Akibat besarnya jumlah PNS, katanya, maka belanja pegawai juga menjadi besar. Asmawi Rewansyah mengatakan pembiayaan untuk PNS sebaiknya maksimal hanya 30 persen dari anggaran belanja sehingga makin banyak dana yang bisa digunakan untuk pembangunan.

"Porsi belanja untuk pegawai sebaiknya tidak boleh lebih dari 30 persen," kata Asmawi.

Asmawi mengatakan saat ini biaya pegawai di beberapa daerah bisa mencapai 80-90 persen. Asmawi mengibaratkan jika membangun rumah seharaga Rp100 juta maka ongkos tukangnya maksimal 30 persen.

Akibat tingginya belanja untuk pegawai, katanya, maka biaya untuk pembangunan, untuk upaya mencerdaskan bangsa dan untuk kesejahteraan rakyat, semakin sedikit.

Mengenai pegawai tenaga kontrak (outsourcing), Asmawi setuju saja untuk beberapa jenis pekerjaan, seperti supir atau tenaga kebersihan.

Sebelumnya, Menteri Dalam Negeri Gamawan Fauzi berharap bahwa Keputusan Presiden (Keppres) tentang moratorium PNS bisa diberlakukan sebelum Oktober 2011. Gamawan mengatakan, Keppres itu harus segera dikeluarkan agar daerah yang sudah mengusulkan rekrutmen pegawai tidak perlu menunggu-nunggu.

"Kami berharap secepatnya supaya daerah tidak menunggu lagi, karena banyak daerah yang sudah mengusulkan pegawai.
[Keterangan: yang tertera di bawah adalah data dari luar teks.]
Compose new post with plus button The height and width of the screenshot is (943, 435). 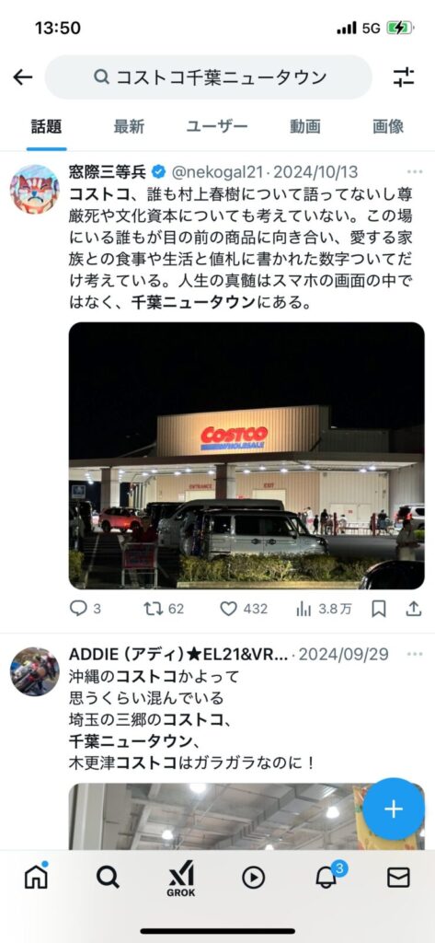394,809
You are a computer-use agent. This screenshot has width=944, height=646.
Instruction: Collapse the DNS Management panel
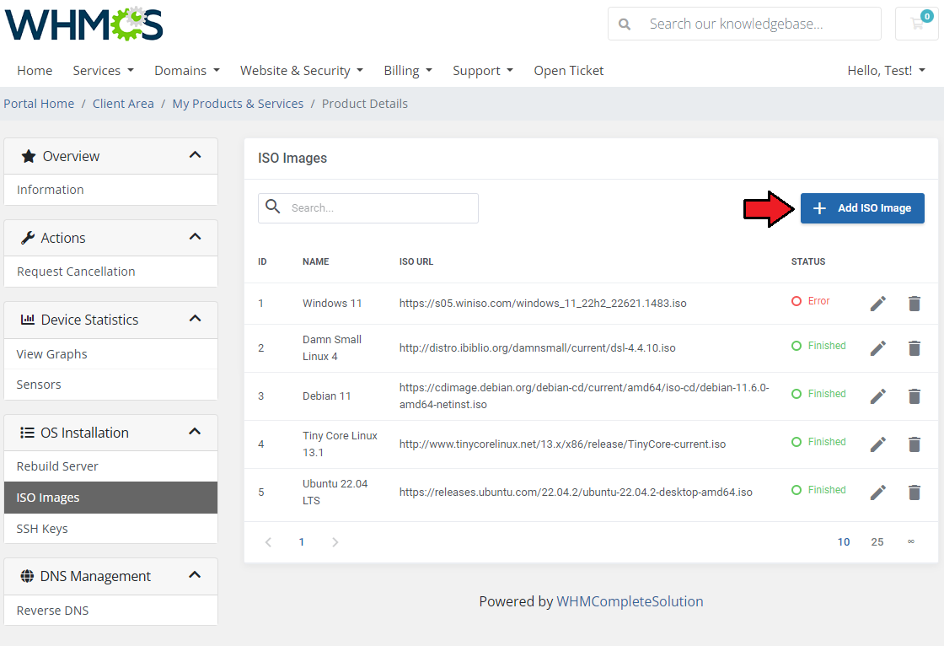pos(195,576)
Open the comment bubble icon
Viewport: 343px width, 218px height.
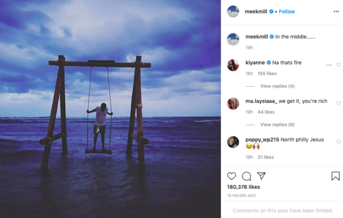tap(246, 176)
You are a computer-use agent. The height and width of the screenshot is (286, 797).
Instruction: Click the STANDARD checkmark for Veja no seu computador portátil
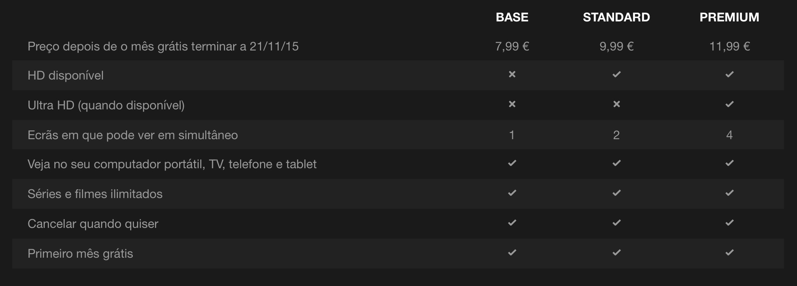coord(616,163)

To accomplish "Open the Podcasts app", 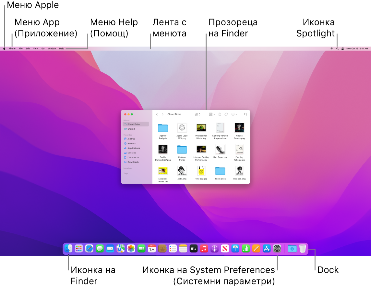I will [214, 249].
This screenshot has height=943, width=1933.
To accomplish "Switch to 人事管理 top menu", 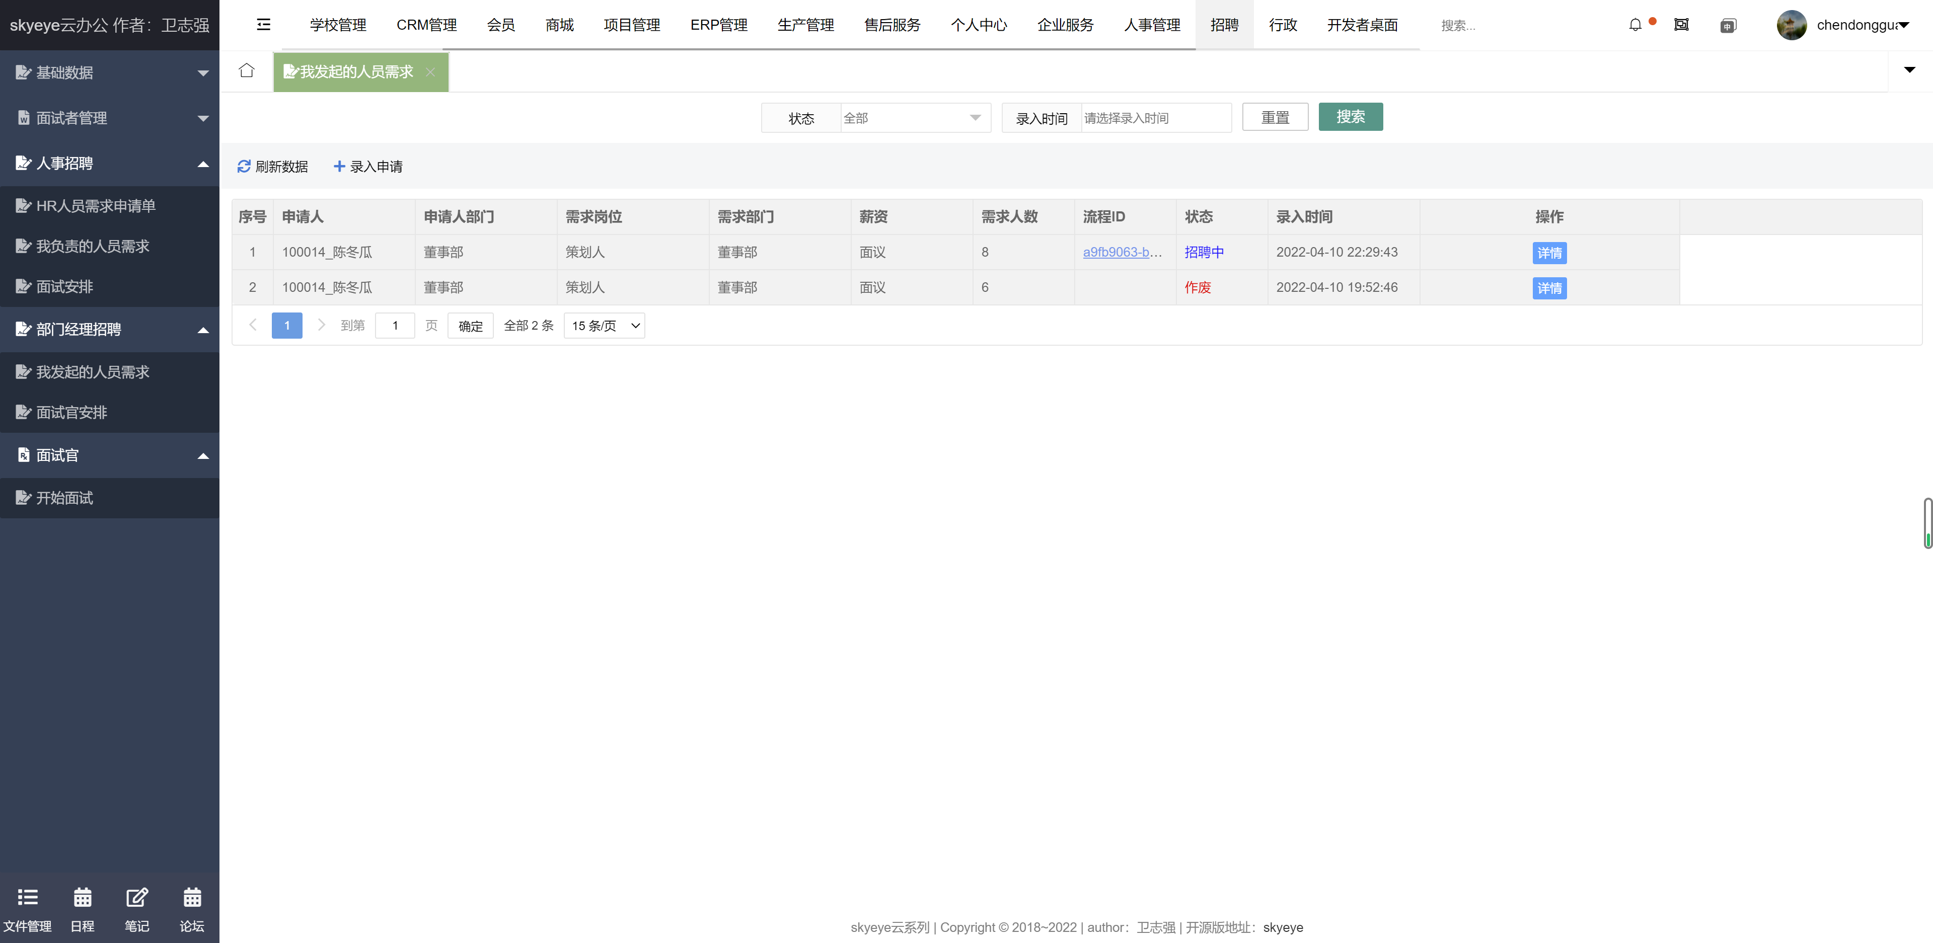I will (x=1152, y=25).
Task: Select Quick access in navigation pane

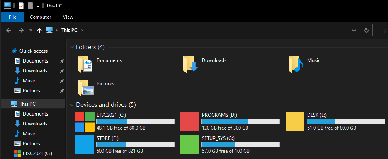Action: coord(34,51)
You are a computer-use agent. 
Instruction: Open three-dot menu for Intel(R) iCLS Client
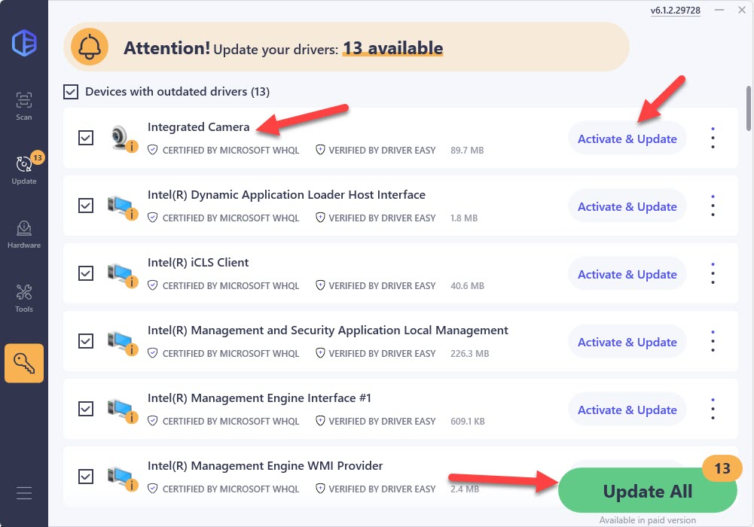coord(713,273)
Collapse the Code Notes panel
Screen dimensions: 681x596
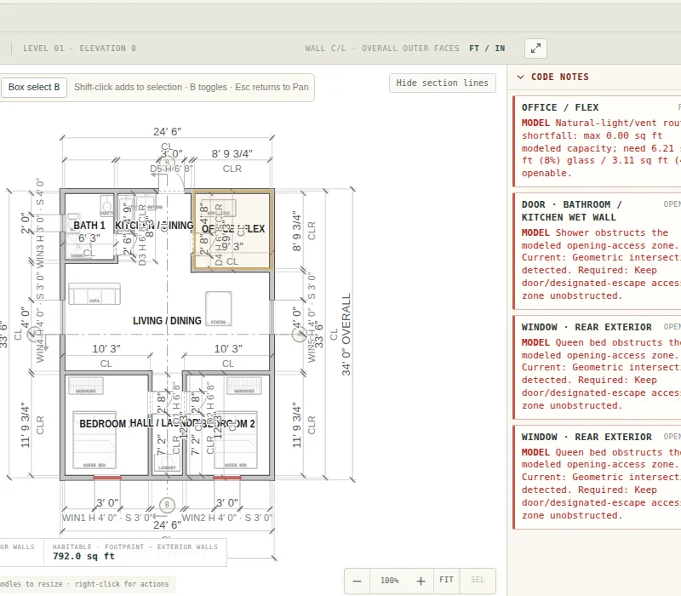click(x=520, y=77)

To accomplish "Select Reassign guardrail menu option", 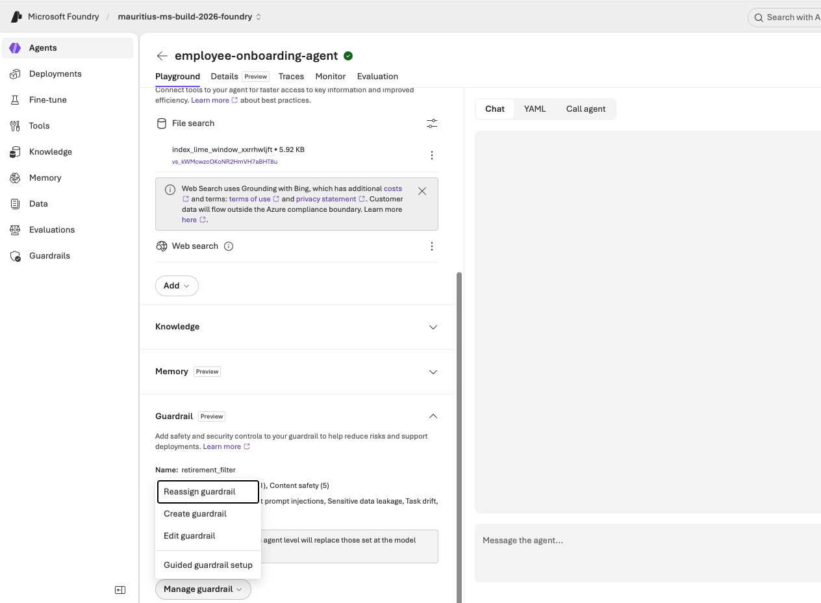I will pos(208,492).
Biasanya kan Oktober sudah buka," katanya.

Menurut dia, saat ini draf keppres tersebut sedang dikaji secara mendalam dan segera diajukan kepada Presiden Susilo Bambang Yudhoyono setelah memasuki tahap finalisasi.

Saat ini, lanjut dia, juga sedang dipersiapkan data kepegawaian di seluruh pemerintah daerah agar diketahui persis daerah mana yang kelebihan dan daerah mana yang masih membutuhkan pegawai.

Dengan pemberlakuan moratorium, Gamawan menjelaskan, akan dilakukan mutasi pegawai dari daerah yang kelebihan ke daerah yang masih kekurangan.